Supplied material —
════════════════
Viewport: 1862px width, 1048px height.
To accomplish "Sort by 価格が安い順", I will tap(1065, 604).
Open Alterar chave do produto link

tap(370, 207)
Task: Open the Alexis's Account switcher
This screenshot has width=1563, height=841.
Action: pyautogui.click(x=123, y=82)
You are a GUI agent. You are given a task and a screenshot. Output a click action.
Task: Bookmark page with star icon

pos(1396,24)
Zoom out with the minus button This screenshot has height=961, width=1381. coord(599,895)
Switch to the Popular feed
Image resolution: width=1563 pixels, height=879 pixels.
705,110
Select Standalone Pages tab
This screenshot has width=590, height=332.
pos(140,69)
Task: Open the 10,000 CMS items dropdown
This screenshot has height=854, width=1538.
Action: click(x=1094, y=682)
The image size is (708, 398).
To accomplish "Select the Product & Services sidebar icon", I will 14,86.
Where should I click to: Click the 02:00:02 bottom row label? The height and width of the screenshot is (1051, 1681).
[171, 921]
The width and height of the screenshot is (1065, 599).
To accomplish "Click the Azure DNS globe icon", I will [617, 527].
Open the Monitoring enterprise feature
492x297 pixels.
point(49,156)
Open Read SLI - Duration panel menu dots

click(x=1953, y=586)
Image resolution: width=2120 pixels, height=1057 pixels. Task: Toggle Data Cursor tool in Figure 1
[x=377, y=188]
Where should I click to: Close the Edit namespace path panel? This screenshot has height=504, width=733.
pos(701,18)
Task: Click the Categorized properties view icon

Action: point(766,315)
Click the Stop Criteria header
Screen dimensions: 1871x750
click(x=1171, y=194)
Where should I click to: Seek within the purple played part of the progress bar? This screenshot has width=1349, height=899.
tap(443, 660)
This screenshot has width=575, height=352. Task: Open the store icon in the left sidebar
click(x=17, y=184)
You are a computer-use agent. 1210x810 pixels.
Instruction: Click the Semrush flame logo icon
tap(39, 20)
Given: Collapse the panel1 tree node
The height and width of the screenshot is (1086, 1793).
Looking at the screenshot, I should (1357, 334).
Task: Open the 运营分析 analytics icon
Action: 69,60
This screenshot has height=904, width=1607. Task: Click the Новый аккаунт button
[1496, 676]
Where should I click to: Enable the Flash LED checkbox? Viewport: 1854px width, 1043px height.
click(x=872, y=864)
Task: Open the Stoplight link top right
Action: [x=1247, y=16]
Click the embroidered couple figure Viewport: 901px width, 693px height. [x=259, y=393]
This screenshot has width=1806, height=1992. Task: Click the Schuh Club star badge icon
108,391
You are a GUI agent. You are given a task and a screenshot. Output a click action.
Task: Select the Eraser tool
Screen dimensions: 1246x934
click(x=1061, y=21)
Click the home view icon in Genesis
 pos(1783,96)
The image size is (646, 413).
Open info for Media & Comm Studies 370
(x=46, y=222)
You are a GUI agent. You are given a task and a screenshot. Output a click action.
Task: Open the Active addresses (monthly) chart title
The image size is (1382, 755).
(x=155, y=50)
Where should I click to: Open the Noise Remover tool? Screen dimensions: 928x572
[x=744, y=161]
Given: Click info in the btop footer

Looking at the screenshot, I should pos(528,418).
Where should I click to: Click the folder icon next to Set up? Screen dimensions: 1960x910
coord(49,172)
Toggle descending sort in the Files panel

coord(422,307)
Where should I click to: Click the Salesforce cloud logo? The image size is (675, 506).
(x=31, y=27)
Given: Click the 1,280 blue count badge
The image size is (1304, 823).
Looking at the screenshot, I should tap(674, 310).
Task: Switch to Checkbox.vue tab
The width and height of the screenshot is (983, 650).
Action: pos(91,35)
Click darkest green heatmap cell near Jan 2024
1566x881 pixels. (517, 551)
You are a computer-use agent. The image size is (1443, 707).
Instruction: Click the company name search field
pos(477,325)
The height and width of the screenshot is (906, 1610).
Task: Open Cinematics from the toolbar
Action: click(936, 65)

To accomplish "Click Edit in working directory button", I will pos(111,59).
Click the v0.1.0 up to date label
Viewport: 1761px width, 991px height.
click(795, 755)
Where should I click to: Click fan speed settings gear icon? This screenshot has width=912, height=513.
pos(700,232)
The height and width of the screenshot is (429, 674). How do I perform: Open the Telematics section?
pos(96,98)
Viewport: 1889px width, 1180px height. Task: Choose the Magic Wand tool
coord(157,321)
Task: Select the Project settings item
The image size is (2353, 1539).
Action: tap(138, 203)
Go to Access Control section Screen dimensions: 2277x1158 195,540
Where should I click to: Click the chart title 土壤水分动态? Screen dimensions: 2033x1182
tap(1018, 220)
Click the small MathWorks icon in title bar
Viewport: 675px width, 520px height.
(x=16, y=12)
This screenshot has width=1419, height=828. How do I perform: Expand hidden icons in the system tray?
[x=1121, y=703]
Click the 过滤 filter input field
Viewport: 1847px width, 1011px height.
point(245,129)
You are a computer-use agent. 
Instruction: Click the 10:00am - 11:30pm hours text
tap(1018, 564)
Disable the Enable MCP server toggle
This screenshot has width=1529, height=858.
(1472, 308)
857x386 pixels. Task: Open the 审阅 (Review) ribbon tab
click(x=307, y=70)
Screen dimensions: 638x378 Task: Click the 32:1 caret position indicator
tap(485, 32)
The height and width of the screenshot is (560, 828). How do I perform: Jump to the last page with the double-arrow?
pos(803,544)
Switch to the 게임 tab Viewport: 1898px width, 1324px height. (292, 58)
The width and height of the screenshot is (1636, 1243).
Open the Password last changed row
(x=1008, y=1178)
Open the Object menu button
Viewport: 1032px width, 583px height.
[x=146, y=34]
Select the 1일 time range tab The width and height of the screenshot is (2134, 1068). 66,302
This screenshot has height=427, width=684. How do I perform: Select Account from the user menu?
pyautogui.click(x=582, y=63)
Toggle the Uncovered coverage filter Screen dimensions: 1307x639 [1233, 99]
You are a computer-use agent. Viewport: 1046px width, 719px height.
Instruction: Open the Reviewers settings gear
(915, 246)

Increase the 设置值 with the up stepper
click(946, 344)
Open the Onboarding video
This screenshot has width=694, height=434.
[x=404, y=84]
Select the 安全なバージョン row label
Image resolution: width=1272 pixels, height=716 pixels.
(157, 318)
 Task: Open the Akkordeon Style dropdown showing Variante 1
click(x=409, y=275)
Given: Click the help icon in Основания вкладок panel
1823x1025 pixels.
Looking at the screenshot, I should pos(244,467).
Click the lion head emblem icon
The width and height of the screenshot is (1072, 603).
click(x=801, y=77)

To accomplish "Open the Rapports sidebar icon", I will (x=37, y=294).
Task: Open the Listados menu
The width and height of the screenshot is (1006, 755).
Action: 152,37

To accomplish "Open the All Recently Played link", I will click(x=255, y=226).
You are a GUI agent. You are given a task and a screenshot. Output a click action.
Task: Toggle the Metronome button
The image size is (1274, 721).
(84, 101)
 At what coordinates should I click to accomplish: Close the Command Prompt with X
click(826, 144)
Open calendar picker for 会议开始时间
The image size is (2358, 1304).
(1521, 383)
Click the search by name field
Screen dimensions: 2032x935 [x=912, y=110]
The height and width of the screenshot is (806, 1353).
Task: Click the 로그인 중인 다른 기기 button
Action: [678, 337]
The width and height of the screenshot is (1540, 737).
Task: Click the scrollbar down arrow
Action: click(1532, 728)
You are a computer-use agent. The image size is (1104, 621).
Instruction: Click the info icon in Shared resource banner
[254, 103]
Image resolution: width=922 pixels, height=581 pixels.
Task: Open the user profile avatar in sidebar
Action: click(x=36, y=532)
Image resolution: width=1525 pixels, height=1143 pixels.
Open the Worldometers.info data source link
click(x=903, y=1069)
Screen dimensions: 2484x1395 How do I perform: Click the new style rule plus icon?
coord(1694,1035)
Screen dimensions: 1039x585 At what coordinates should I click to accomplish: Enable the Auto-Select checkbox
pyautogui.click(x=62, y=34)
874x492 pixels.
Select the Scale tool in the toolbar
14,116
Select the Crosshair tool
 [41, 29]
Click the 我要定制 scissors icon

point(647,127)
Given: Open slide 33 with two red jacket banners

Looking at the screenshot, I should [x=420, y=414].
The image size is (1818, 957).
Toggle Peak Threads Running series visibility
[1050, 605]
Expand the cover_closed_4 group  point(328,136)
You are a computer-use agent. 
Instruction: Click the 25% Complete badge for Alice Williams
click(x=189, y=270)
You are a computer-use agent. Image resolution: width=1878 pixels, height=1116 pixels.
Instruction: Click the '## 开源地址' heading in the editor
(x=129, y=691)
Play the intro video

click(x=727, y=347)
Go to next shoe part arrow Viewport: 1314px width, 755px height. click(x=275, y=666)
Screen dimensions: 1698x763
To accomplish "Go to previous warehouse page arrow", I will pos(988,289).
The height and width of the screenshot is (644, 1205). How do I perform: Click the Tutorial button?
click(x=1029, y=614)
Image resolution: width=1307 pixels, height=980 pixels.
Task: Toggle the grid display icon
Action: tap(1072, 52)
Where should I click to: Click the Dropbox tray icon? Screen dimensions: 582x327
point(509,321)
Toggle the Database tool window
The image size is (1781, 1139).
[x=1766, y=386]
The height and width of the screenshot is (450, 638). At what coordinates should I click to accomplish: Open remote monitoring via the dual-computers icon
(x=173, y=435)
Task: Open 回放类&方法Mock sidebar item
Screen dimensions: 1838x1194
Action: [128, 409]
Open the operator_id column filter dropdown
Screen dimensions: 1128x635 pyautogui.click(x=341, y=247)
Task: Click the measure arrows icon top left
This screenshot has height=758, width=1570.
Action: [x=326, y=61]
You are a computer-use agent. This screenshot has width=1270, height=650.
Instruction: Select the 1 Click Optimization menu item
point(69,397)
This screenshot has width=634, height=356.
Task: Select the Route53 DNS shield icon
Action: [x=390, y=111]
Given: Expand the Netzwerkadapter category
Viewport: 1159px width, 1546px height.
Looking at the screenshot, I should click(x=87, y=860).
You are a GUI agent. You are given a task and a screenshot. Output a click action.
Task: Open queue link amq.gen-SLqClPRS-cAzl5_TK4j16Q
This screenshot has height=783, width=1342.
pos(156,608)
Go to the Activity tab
════════════════
Assigned task —
Would you copy out exactly the lines above that start at the one containing "Instruction: Open the Reviewers settings gear" and end at the one containing "Click the lion head emblem icon", inclusive?

Answer for the task —
Instruction: Open the Reviewers settings gear
(915, 246)

Increase the 设置值 with the up stepper
click(946, 344)
Open the Onboarding video
This screenshot has width=694, height=434.
[x=404, y=84]
Select the 安全なバージョン row label
Image resolution: width=1272 pixels, height=716 pixels.
(157, 318)
 Task: Open the Akkordeon Style dropdown showing Variante 1
click(x=409, y=275)
Given: Click the help icon in Основания вкладок panel
1823x1025 pixels.
Looking at the screenshot, I should pos(244,467).
Click the lion head emblem icon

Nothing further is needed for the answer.